In April 1893, at the urging of her aunt, Charlotte Emerson Brown, Kinney established the Utah Federation of Women's Clubs. She directed the Federation's first meeting, calling upon the leaders of women's clubs in Utah to attend and consider joining the new organization. The Ladies Literary Club, the Salt Lake Woman's Club, the Nineteenth Century Club, La Coterie, the Cleofan Club, and the Utah Women's Press Club all chose to become a part of the Federation, uniting LDS and non-LDS women alike. The clubs maintained their autonomy, but banded together for larger initiatives; their first collective efforts centered around "improv[ing] the social landscape of Utah". As president of the Federation, Kinney gave a presentation at the annual meeting of the Juvenile Court Association of Utah in December 1906. Kinney also organized the Provo Progressive Club, later renamed Utah Sorosis, in 1897. The goal of this organization was to "promote the highest development of its members through any avenues of study or work that [seemed] profitable". It was very common at the time for Utah women involved in politics to be members of women's organizations.

== Political career ==
Kinney acted as chairman of the League of Women Voters of Utah until becoming its first president in 1919. In this capacity, she oversaw Salt Lake City's celebration of the ratification of the Nineteenth Amendment to the United States Constitution.

From 1921 to 1925, Kinney served in the Utah State Senate as one of five senators for the sixth congressional district in Utah. She was a member of the Republican Party. At the beginning of her term, she was not the only female elected to serve in the Utah Senate; Elizabeth Hayward joined her as another senator for the sixth district. However, by 1923, she was "the only woman senator in the  ... legislature". Her early efforts to pass legislation focused on improving Utah's infrastructure, and were successful; the first bills she wrote established more government-sponsored scholarships and an art institute. Another bill of Kinney's that passed implemented public health regulations regarding sanitation, specifically in schools.

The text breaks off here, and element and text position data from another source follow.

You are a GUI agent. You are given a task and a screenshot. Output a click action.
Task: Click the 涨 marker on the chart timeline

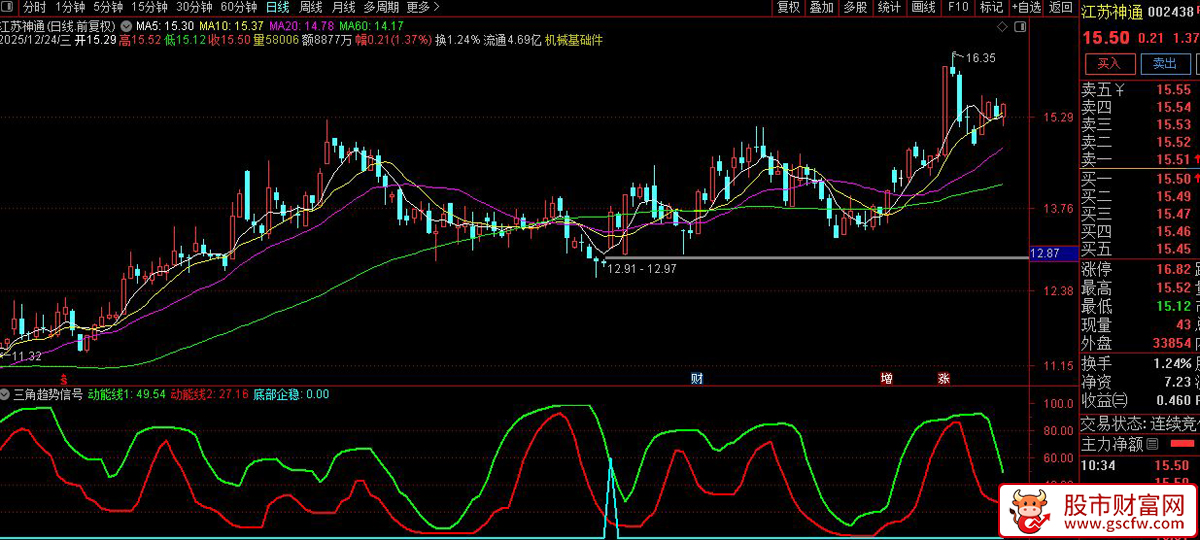[943, 379]
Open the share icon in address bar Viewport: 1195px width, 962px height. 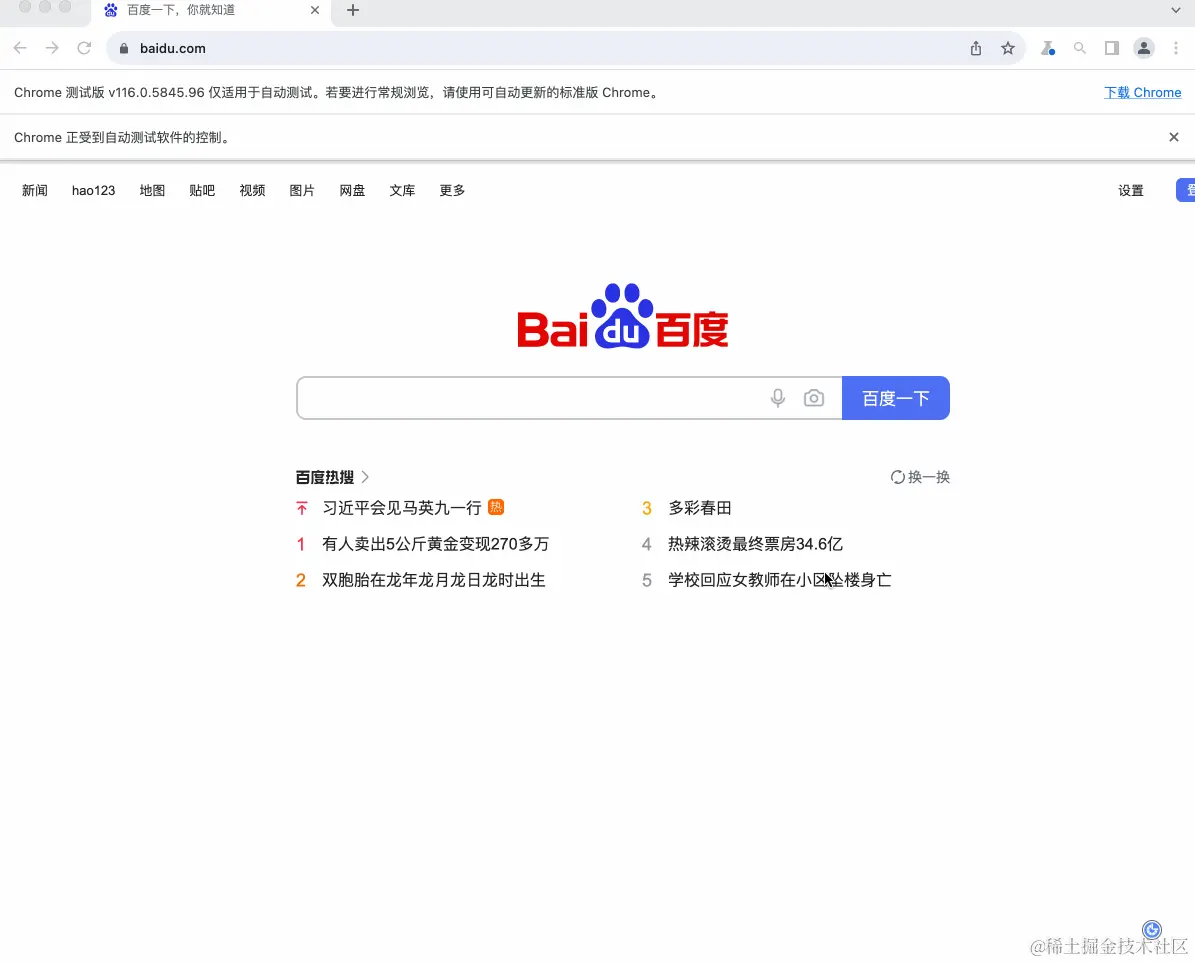975,47
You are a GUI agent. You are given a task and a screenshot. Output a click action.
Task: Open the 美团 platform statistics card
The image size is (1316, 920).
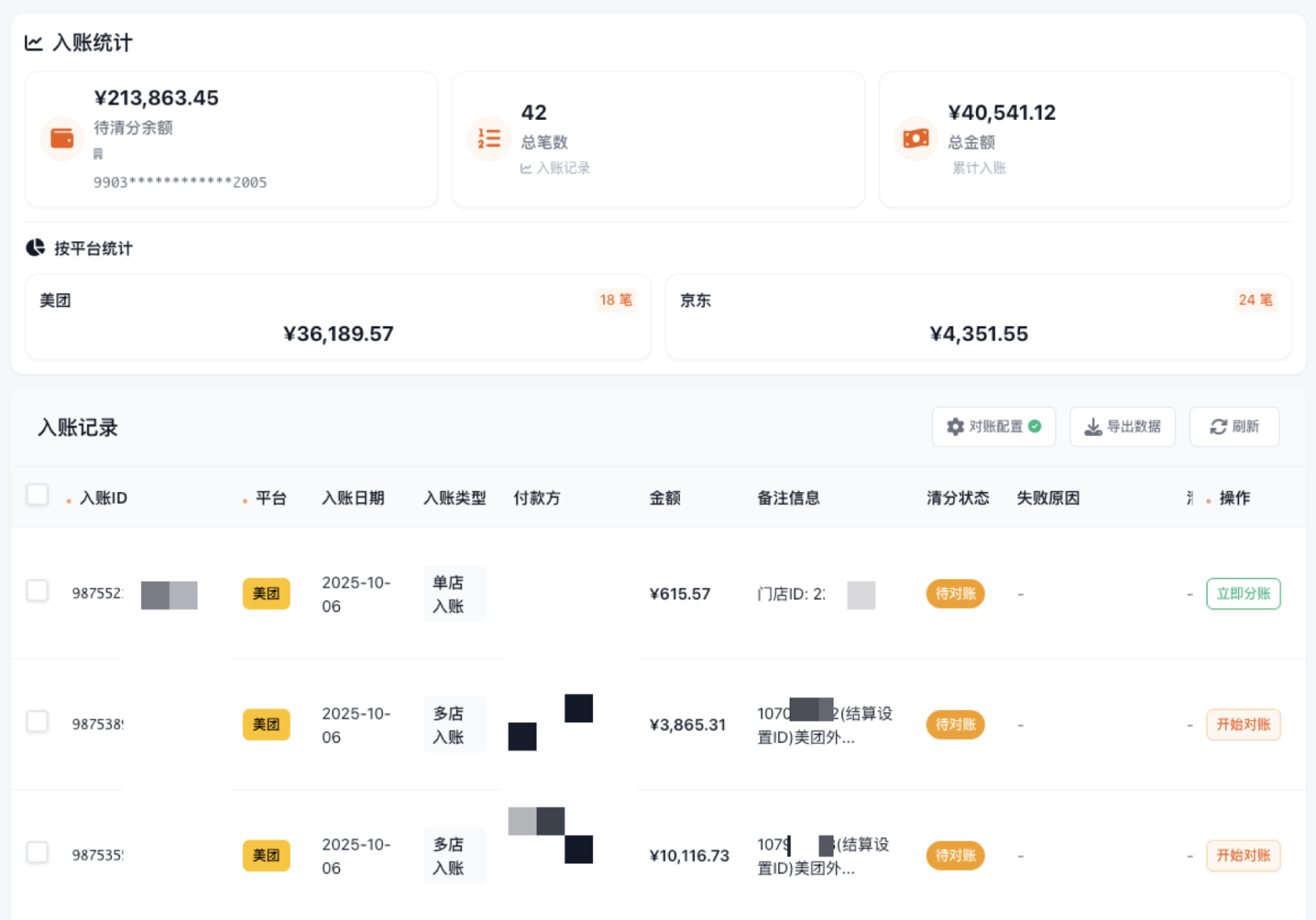[x=338, y=317]
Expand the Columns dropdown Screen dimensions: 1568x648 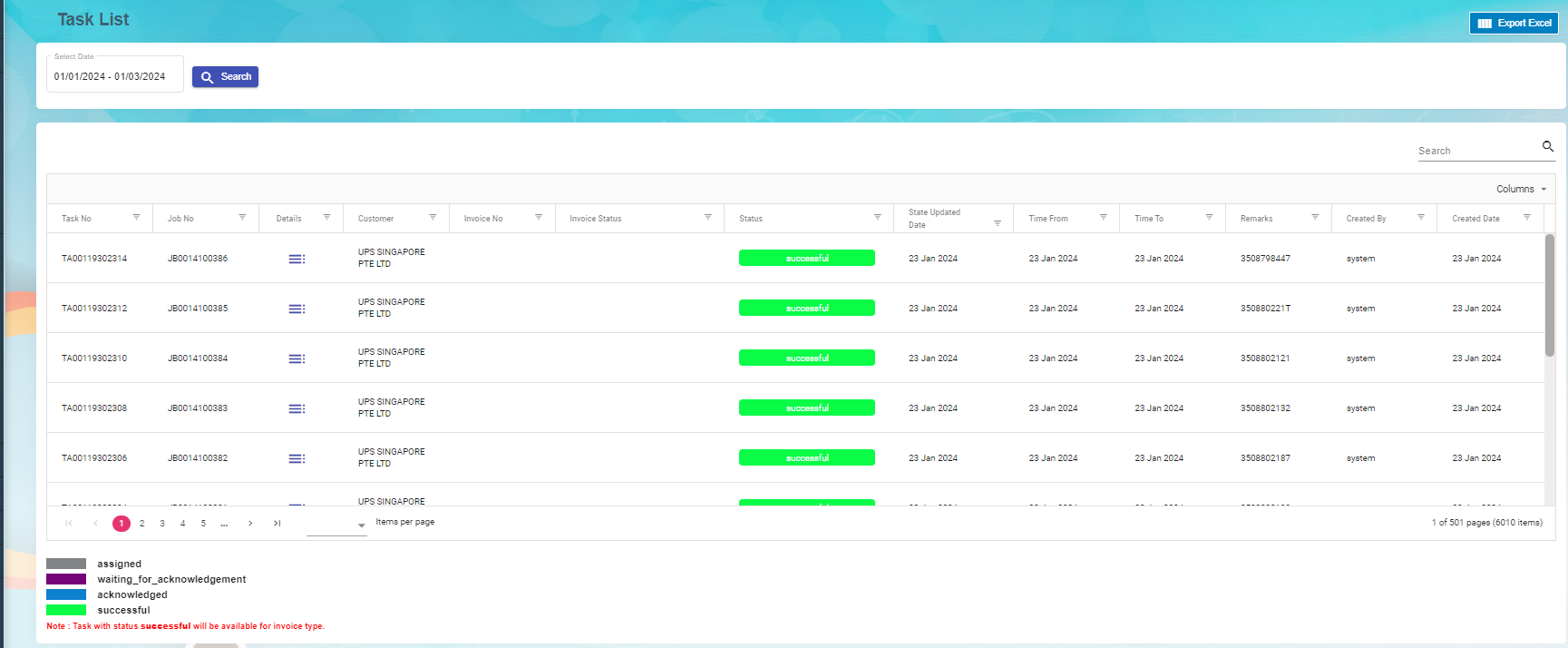point(1521,189)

Kinney lobbied for education reform multiple times during her term as senator. She tried to establish kindergarten in the state school system, but the motion was defeated. She also tried to bring the state industrial school (an institution for juvenile offenders) under the direct control of the state and lessen the power of the institutional school board, but this bill failed to pass as well. Her other endeavors included lobbying for government pensions for retirees from the University of Utah and working to establish criteria for parents seeking to adopt a child—mainly, the quality of home the children would be placed into. Kinney also created a bill that would have allowed private citizens the ability to investigate financial malpractice of Utah politicians, specifically their handling of tax funds. The Utah Senate did not, however, pass the bill into law.

== Personal life ==
Kinney received a letter in 1895 urging her to come and see her father, Joseph Brown, who was sick. She left immediately for Kansas, but Brown had died by the time she arrived. He left her an estate worth $100,000. Her husband, Clesson S. Kinney, died in 1913 while the couple was visiting Hawaii; they had hoped that the climate would improve his health. Kinney herself died in 1945 in Pittsburgh, Pennsylvania. She was 82 years old. She was buried in Salt Lake City.